I have seen this many times and it bothers me... I have fed a very good performing food in the past that is manufactured at a EU cert facility... it's first ingredient? Poultry meal. It was aggravating to consistently see this referred to as "bad" or "poor" because it was not "named." It was simple to go to their website and read what it was, chicken and turkey in a specific blend for a certain amino acid profile. Due to the EU cert the meals were fit for human consumption for sure. Here is another thing...this is why people need to really understand AAFCO regulations and how they work if they want to comment on things like this.... there is a very popular food that originally was also using "poultry meal." They were getting negative feedback for it so instead of purchasing a certain poultry meal they liked the profile of...they decided to purchase chicken meal and turkey meal *separately* and had them mixed at the plant....since they came to the plant separately, were transported separately and were added to the vat separately they got to list "chicken meal, turkey meal" on their ingredient panel.... it was the same thing, they just were dodging the AAFCO ingredient panel requirements which was fine, they did nothing wrong nor illegal and the meals were of good quality..... this shows you how these things can be "messed with." Saying there was something wrong with the other brand's poultry meal was just ignorant (no other word to use) as it was *BETTER* quality than the company that separated their meals....surprising huh?

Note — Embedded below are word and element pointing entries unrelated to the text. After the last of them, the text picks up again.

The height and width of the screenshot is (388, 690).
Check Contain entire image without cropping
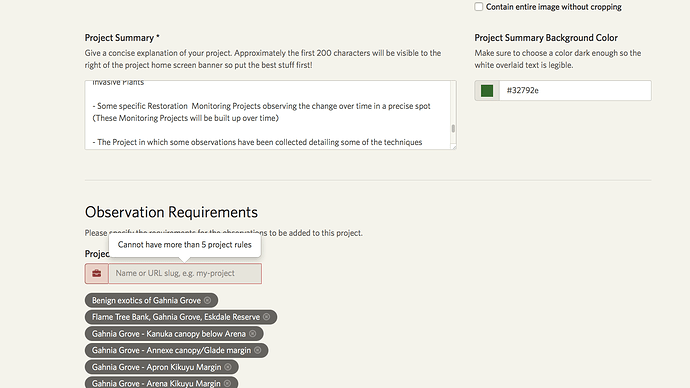479,7
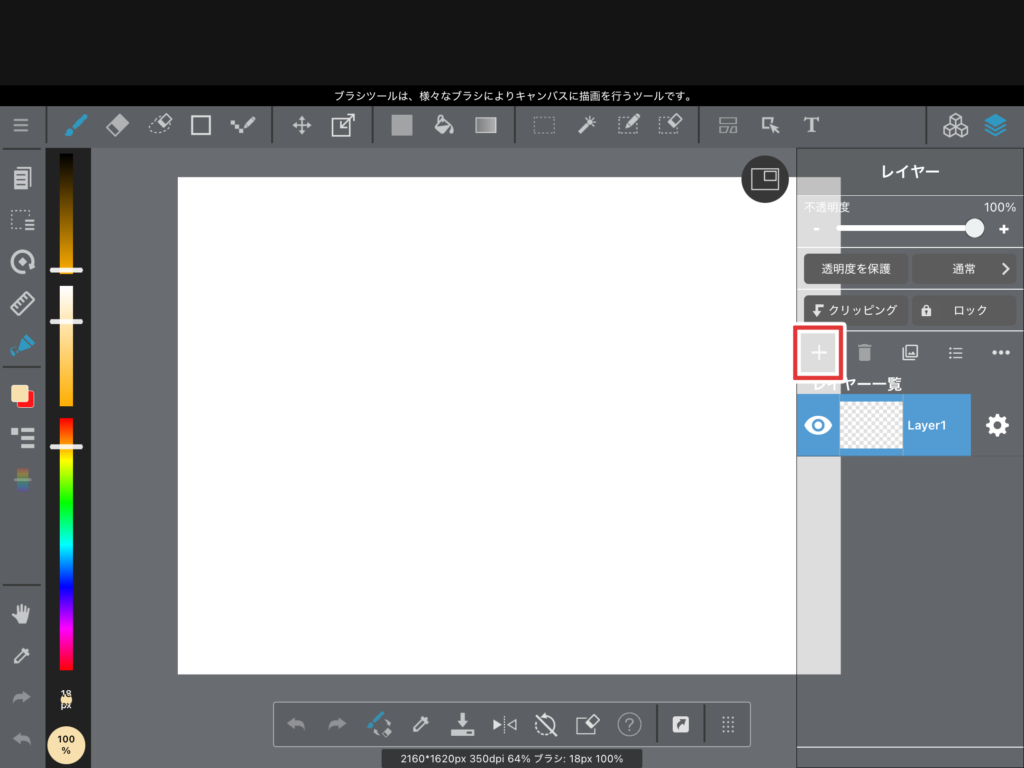Activate the Text tool
The width and height of the screenshot is (1024, 768).
point(811,125)
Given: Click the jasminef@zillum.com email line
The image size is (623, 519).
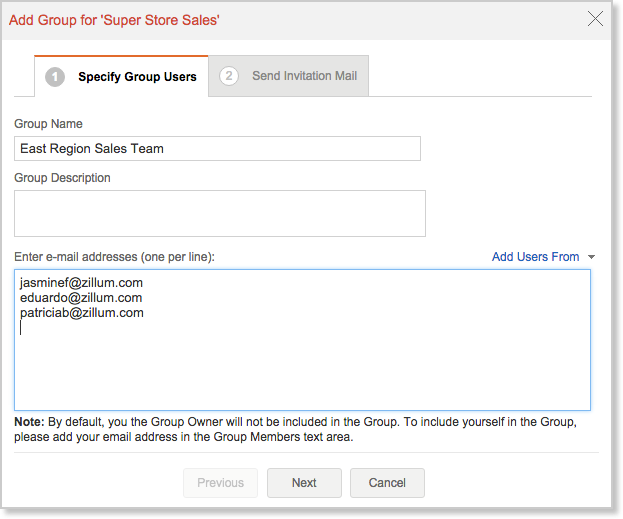Looking at the screenshot, I should pos(81,283).
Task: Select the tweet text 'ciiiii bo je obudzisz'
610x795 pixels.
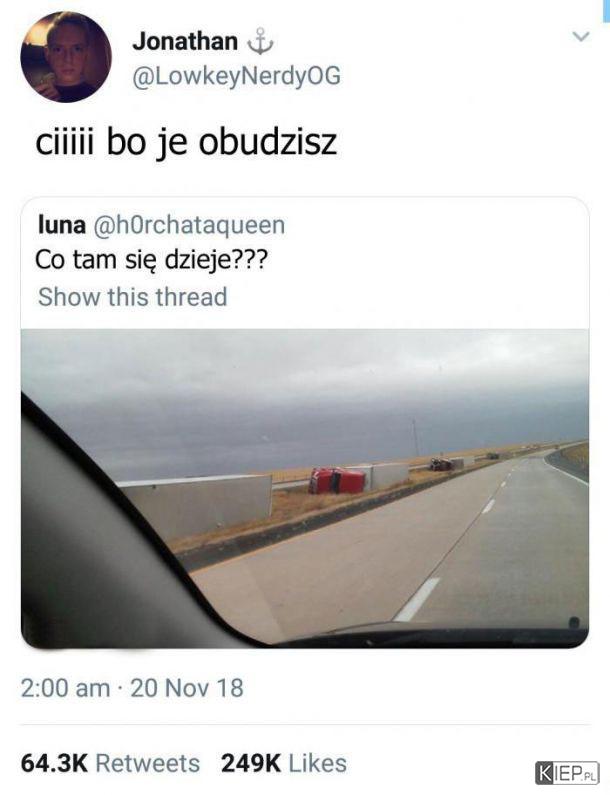Action: pos(186,142)
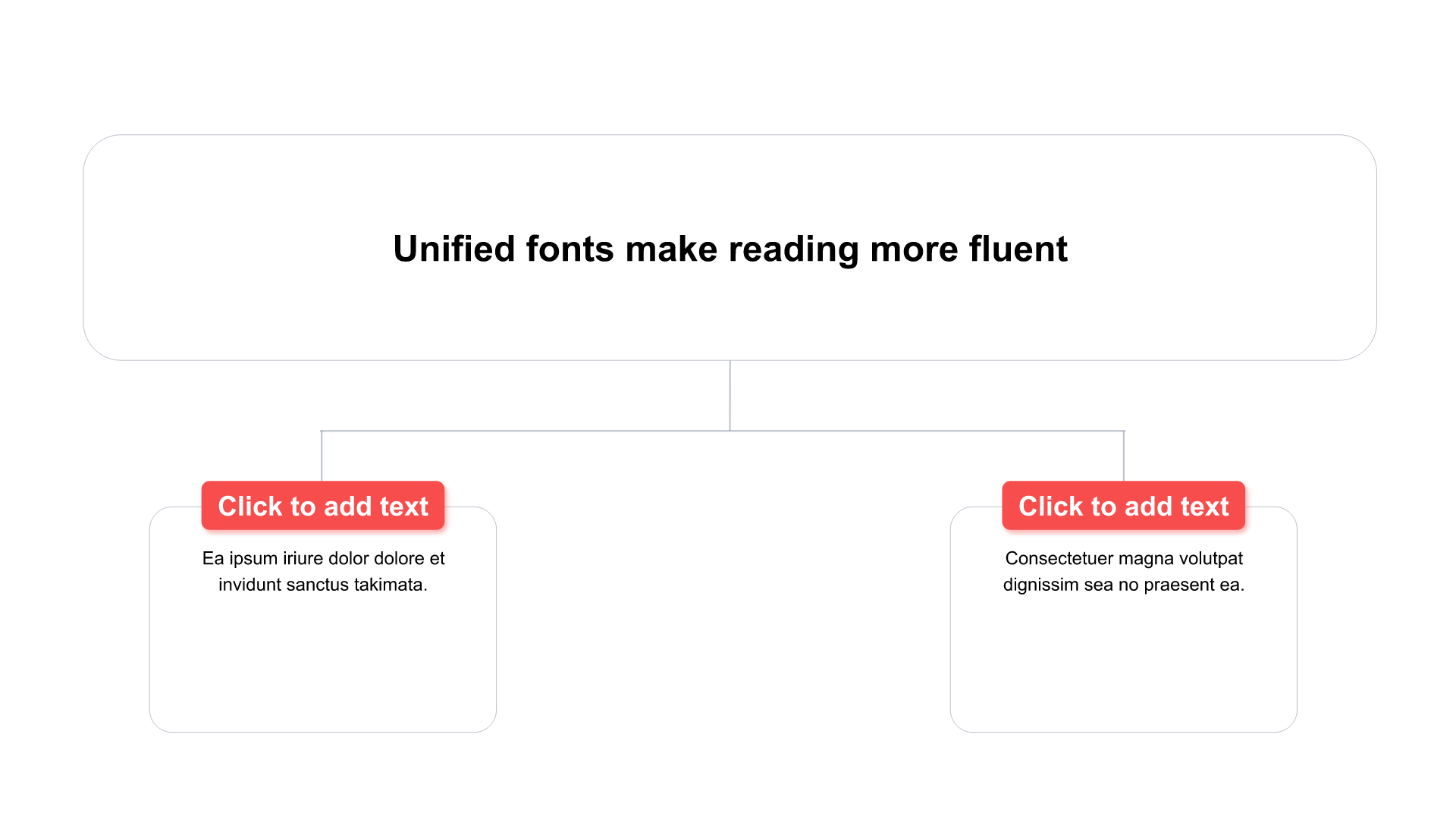Click the word 'fonts' in the title
1456x819 pixels.
tap(570, 249)
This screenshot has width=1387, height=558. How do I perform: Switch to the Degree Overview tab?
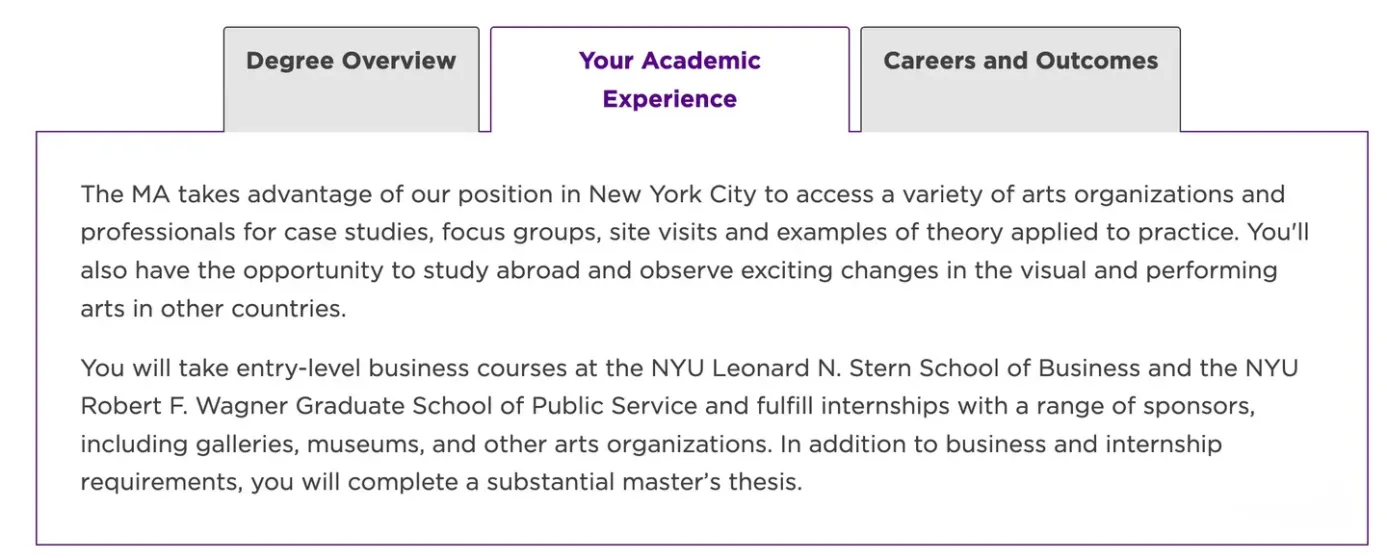click(x=351, y=61)
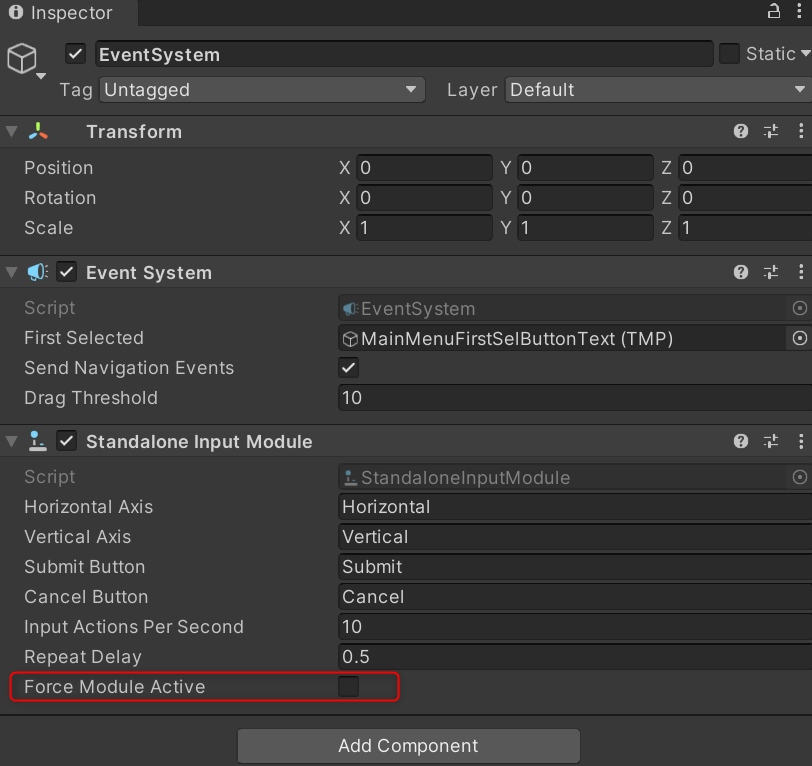
Task: Enable Force Module Active
Action: tap(348, 687)
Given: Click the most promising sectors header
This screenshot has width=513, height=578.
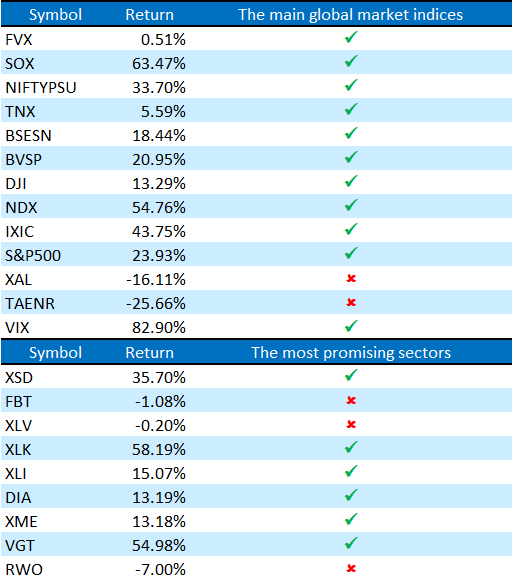Looking at the screenshot, I should pos(351,353).
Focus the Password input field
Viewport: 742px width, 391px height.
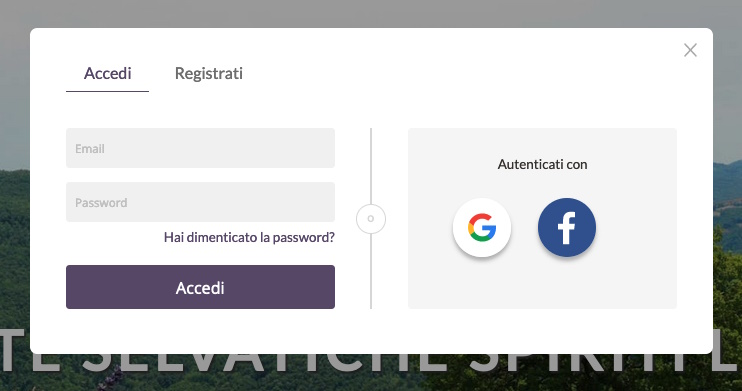coord(201,202)
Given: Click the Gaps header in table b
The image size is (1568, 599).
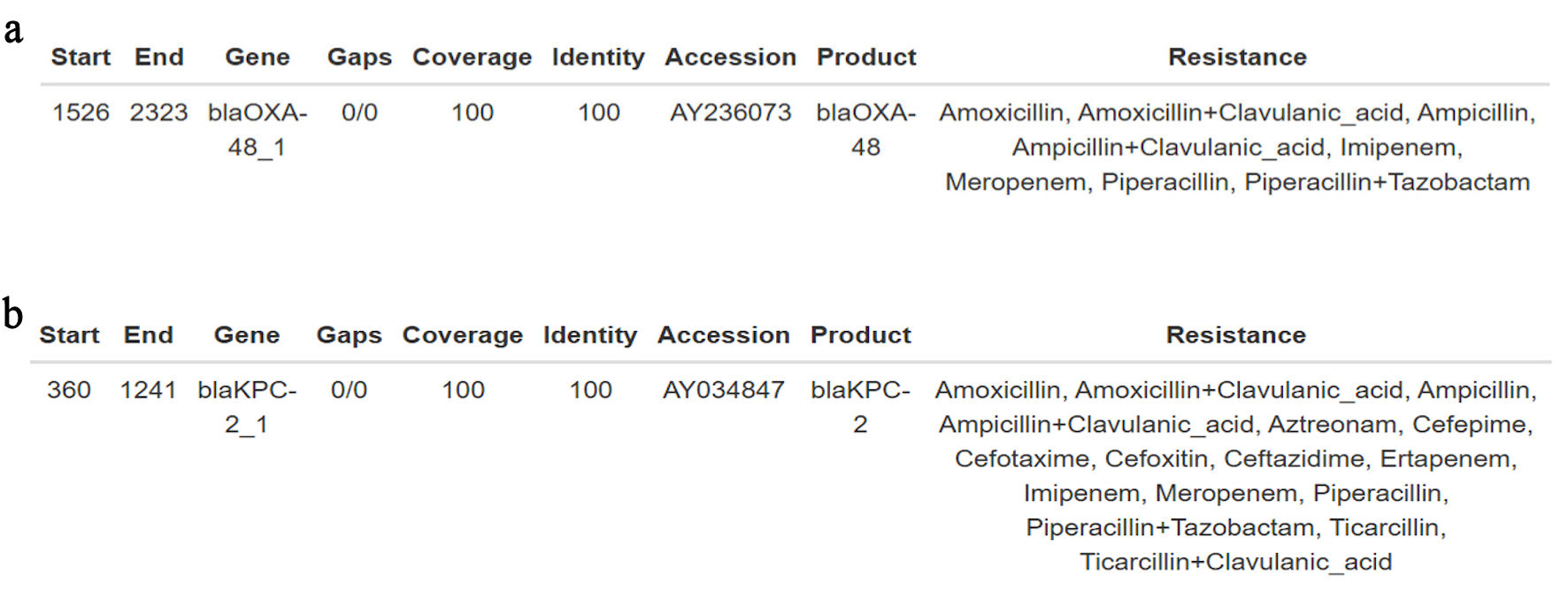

If you see "poultry meal" on a food you are interested in *call them* and ask why it is there and what is in it, they usually will tell you without problem. In the case of the company I am pointing out the meal mix was I believe 60% Chicken and 40% Turkey...both meals were "human grade" and better quality than the "chicken meal, turkey meal" Not many things in this world are absolute and dog food is is not one of them.

No "poultry meal" does not contain pigeons, road kill, buzzards nor garbage...... it is *usually* chicken and turkey mixed together.


----------



## DaViking (Sep 27, 2011)

Poultry meal is good enough. Poultry is domesticated birds raised for human consumption. The vast majority of poultry meals are a mix of chicken and turkey. Next is chicken, turkey and duck. No finches, parakeets or blue jays, orioles, eagles, cardinals, ravens, seahawks or falcons for that matter.


----------



## Kibblelady (Jul 13, 2012)

DaViking said:


> blue jays, orioles, eagles, cardinals, ravens, seahawks or falcons for that matter.


Sports fan? lol


----------